In an interview Friday, Ralls expressed some frustration in emphasizing that the latest move is a question of following legal advice from the state's attorney general and not a matter of setting policy in stone.

"People are looking towards me as this is my decision based on what I think about immigration," he said. "I don't necessarily set the policy. I follow the law, and I administer the policy."

What is his personal view, though?

"I'm an educator at heart," Ralls said. "I believe a broadly available education has much greater benefit than it does cost."

The debate over illegal immigrants has hijacked the media attention focused on him at a time when he is trying to spell out long term strategies for the colleges.

"What can be frustrating is that being the center of the storm, which you're really not in control of," Ralls said during an interview at his Raleigh office Friday. "You hope that doesn't take away from what you really feel like the mission needs to be."

Ralls, 44 and a native of Charlotte, has lived in every region of the state, moving around as the son of a Methodist minister. He once had a map, legendary among his friends, marking every barbecue restaurant where he had stopped. He guesses around 75 of them.

He's partial to Jimmy Buffett and has been young for most every job he has held. Some time after starting at his last post, president of Craven Community College based in New Bern, he exchanged greetings one day with a local official who wondered aloud whether Ralls were the son of the new community college president.

The furor over admission for illegal immigrants erupted in November, before Ralls was named the new president of the system. The colleges' then-top lawyer dispatched a memo saying all of the schools should admit undocumented applicants. In December, the community college system sought further guidance from Attorney General Roy Cooper's office, which this month said the schools should not offer admission, based on federal law.

Ralls said this week that the schools would follow that advice until he gets more information.

The U.S. Department of Homeland Security, however, oversees immigration law and officials there told reporters they have no authority over community college admissions.

Ralls said he asked Cooper's office to get clarification from that agency.

Friends and colleagues describe him as trying to settle an issue he didn't raise -- an educator trying to navigate the labyrinth of the law.

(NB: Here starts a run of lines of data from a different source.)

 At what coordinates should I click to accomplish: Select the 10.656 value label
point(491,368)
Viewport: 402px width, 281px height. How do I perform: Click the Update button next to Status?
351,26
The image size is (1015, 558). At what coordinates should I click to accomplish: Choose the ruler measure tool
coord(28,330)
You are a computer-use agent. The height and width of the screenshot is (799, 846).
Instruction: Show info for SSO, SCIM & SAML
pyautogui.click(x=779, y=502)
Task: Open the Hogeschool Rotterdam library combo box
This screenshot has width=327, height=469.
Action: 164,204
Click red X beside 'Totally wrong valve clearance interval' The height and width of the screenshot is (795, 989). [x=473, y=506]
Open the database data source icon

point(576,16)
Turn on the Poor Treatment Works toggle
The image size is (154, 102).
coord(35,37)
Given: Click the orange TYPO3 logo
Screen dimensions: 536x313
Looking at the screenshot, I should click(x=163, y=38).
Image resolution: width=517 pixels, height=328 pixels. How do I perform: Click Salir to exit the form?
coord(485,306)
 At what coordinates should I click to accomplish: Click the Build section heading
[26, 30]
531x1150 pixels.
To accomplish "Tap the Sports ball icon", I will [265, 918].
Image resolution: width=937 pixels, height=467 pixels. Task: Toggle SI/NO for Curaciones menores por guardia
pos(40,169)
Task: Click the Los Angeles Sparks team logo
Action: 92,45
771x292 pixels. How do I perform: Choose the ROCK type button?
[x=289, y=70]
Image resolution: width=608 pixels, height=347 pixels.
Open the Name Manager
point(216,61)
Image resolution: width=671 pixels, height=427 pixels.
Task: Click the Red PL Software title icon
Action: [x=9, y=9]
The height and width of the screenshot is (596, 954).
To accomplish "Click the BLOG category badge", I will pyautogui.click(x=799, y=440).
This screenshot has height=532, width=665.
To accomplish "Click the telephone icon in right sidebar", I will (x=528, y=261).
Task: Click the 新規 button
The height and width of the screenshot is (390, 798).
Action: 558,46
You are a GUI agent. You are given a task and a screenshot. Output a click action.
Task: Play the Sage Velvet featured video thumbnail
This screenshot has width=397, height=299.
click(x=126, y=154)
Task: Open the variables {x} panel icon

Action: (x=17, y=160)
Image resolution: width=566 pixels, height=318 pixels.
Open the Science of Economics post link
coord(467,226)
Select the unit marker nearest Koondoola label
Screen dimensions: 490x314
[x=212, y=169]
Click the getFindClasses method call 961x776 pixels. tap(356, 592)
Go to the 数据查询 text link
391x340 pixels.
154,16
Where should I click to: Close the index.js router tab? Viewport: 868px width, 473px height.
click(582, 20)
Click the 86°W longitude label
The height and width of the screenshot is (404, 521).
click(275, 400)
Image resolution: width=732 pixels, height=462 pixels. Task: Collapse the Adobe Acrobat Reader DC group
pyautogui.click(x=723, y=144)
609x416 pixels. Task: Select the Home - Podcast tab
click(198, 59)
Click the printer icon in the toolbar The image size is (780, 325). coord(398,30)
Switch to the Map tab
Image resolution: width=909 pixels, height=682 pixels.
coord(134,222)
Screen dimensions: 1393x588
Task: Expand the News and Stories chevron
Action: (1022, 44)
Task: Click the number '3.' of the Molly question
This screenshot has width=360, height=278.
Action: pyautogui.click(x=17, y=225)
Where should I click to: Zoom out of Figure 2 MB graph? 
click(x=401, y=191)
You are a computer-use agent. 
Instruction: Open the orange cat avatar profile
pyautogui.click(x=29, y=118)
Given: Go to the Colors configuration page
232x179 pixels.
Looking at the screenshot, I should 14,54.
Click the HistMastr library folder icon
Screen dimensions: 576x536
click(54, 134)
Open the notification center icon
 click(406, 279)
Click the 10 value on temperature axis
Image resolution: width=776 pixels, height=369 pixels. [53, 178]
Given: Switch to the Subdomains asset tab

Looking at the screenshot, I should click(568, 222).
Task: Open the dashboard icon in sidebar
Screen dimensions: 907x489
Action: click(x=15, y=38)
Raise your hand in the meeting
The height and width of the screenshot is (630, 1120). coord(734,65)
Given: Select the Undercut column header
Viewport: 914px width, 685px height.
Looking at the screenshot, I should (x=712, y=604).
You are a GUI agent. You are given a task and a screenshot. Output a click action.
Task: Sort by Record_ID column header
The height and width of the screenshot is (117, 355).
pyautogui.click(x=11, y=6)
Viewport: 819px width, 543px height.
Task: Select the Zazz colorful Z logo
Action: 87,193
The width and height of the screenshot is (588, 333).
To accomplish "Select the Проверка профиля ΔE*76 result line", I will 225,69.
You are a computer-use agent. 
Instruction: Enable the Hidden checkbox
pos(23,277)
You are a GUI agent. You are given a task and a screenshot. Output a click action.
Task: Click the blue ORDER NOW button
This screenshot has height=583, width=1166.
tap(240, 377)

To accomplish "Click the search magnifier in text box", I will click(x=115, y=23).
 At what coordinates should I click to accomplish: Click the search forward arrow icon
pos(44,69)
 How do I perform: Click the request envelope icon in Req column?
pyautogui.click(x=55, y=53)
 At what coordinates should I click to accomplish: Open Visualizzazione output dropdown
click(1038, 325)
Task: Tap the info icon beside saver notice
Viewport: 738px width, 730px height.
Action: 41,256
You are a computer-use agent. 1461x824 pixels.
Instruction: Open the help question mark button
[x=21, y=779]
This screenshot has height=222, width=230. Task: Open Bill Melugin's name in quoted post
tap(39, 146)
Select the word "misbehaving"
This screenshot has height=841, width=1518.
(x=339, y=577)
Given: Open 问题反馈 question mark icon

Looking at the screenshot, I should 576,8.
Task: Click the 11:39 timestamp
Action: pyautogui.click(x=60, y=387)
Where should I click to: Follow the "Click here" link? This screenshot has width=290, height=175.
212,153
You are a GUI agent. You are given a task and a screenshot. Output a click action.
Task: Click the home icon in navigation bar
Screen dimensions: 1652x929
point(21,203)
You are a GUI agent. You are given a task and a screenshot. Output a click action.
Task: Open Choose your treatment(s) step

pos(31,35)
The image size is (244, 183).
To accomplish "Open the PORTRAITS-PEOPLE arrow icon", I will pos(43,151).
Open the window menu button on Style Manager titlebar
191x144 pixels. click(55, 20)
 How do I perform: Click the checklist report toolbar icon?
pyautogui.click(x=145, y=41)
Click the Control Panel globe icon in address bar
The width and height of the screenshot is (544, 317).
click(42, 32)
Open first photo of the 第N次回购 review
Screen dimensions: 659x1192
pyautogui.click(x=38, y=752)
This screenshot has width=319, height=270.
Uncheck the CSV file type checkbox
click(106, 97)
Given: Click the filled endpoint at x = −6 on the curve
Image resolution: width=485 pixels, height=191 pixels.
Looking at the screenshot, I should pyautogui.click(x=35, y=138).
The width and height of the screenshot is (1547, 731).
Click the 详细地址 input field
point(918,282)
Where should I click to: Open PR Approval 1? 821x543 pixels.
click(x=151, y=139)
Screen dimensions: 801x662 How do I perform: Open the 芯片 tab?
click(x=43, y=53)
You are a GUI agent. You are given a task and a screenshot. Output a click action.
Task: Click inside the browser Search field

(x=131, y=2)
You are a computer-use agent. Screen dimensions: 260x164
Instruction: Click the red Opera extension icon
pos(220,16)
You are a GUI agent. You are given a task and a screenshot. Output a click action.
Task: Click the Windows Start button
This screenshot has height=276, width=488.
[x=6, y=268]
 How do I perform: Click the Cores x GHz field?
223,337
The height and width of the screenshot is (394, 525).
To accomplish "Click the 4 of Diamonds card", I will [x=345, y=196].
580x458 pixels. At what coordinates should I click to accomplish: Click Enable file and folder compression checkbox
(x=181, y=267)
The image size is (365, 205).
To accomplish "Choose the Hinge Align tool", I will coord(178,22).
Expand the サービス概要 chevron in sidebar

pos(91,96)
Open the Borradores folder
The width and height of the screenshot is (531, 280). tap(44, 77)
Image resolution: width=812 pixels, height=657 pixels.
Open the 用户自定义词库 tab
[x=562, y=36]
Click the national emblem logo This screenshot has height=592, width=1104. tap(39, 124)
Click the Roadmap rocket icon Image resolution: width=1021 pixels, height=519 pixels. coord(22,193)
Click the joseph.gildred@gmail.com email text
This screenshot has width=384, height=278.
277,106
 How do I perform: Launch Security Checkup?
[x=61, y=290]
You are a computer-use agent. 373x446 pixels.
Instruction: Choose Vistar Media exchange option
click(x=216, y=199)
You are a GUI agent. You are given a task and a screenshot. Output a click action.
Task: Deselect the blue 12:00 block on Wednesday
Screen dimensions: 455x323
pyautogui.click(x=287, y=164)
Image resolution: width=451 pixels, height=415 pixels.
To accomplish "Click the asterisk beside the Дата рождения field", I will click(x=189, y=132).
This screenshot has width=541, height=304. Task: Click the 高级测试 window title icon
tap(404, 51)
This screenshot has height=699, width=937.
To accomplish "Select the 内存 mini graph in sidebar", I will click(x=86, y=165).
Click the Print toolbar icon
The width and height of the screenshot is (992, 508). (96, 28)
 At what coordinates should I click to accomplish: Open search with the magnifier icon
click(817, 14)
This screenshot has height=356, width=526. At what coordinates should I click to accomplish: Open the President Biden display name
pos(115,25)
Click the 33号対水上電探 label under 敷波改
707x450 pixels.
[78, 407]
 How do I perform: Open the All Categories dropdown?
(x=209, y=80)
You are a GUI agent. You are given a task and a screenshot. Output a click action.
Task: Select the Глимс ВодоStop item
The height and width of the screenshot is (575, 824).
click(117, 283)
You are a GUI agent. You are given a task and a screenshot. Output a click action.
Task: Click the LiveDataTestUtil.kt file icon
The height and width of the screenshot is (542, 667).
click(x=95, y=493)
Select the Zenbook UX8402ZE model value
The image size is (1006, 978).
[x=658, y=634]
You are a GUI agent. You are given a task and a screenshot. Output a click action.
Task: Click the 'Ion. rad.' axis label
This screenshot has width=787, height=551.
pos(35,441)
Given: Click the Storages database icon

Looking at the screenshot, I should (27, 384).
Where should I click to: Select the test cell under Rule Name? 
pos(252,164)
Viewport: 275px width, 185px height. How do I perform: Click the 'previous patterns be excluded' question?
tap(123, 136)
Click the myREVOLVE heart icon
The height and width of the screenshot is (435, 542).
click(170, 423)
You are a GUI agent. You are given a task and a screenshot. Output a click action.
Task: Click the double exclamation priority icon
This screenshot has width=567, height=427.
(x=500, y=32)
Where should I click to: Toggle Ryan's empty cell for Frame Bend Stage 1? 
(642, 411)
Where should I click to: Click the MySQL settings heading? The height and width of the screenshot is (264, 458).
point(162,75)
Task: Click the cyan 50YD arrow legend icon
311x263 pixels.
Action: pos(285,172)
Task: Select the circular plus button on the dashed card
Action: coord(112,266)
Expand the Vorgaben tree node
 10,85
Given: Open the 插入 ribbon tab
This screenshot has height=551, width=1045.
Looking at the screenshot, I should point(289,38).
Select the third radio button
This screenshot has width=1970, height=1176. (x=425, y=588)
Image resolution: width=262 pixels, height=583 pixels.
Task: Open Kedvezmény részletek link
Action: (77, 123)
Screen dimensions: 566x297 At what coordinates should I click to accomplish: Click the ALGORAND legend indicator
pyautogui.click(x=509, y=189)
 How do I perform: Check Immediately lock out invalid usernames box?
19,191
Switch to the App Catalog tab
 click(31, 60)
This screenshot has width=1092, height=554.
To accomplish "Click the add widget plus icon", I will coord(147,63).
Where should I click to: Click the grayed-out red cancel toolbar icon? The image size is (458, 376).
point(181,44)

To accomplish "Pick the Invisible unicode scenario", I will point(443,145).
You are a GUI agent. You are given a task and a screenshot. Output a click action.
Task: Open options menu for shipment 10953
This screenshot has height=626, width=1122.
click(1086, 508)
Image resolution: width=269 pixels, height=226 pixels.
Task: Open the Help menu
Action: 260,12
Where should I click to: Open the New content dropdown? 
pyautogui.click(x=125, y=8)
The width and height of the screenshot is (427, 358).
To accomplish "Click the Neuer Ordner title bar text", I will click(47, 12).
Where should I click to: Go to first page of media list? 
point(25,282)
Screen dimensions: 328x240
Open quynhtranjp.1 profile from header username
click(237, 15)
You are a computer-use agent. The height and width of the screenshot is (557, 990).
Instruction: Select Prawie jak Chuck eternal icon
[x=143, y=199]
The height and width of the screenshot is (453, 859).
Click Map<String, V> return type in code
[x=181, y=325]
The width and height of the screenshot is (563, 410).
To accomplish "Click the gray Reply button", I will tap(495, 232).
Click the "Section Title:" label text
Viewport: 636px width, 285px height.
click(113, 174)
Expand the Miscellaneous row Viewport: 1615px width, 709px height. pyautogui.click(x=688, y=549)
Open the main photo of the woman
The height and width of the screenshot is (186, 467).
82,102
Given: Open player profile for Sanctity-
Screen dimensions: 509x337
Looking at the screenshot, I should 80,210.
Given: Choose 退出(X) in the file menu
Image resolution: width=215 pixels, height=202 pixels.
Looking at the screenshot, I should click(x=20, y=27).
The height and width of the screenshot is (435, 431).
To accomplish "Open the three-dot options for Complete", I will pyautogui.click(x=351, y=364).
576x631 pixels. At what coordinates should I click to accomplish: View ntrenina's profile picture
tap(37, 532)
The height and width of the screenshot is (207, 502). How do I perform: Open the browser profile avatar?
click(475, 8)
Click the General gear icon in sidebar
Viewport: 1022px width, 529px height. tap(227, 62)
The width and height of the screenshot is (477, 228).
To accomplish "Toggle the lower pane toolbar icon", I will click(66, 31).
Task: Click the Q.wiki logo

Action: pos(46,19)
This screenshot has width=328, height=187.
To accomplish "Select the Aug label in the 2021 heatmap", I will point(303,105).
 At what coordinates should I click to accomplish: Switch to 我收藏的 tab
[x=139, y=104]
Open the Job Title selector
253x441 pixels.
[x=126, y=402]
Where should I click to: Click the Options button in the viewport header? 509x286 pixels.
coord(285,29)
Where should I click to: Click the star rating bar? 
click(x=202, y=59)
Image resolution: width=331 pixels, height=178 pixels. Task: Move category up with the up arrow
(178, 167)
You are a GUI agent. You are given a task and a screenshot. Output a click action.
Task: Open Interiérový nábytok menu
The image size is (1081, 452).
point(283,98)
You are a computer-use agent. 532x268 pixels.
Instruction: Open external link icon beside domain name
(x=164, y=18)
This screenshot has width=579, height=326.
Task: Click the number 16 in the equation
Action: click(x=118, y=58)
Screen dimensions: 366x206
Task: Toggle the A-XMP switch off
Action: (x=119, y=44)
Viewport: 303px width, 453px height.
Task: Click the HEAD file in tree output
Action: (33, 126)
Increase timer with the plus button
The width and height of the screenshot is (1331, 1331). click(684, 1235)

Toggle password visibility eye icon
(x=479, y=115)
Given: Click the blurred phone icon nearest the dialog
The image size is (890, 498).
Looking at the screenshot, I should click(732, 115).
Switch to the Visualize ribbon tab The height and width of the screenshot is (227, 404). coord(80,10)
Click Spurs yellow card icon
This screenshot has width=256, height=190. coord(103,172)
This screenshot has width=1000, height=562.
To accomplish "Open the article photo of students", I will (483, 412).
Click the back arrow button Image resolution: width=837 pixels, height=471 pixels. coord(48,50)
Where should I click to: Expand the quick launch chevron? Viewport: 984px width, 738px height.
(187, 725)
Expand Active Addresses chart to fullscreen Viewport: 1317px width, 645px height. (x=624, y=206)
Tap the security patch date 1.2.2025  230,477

He has taken his lumps. Some critics questioned why it was necessary to close the door to illegal immigrants when the law remains unsettled, noting that the UNC system chose not to bar them.

"We have become the poster children of why there needs to be federal clarification on these issues," Ralls said at his first state board of community colleges meeting as president this week.

Even some board members, while expressing support for Ralls, worried aloud about the controversy.

"It really does paint a bad brush on our reputation," said Chairwoman Hilda Pinnix-Ragland of Cary.

Allen Wellons, a former state senator from Johnston County and board member, said the schools "look like we're stepping back."

Ralls said the decision was not about policy but whether to follow Cooper's advice.

"We want to educate all the residents of this state," he told the board, "and we want to follow the law."

Friends and colleagues said Ralls is not avoiding ownership of the issue but approaches his job with a balance: staying above the gnashing of the conflict but also remaining involved just enough to effect change.

"I have never seen Scott Ralls seem timid or shy away from difficult issues," said Cindy Hess, executive vice president at Craven Community College. "He's evaluating the situation and, as in most leadership positions, there are pieces of it that are inherited and pieces that you can appropriately demand and guide the change."

Joe Stewart, a lobbyist for the insurance industry and longtime friend of Ralls, said a politically charged and legally ambiguous battle is raging around someone who is neither a politician nor a lawyer but an educator.

"What's motivating him more than anything," Stewart said, "is a fierce desire to make education available to every single person who wants it."

Scott Ralls

AGE: 44.

CAREER: President of Craven Community College, vice president for economic and workforce development at N.C. Community College System, director of workforce development and training for N.C. Department of Commerce, also positions in the U.S. Department of Commerce and U.S. Department of Labor.

EDUCATION: Ph.D. and master's degrees in industrial and organizational psychology from University of Maryland; bachelor's degree in industrial relations and psychology from UNC Chapel Hill.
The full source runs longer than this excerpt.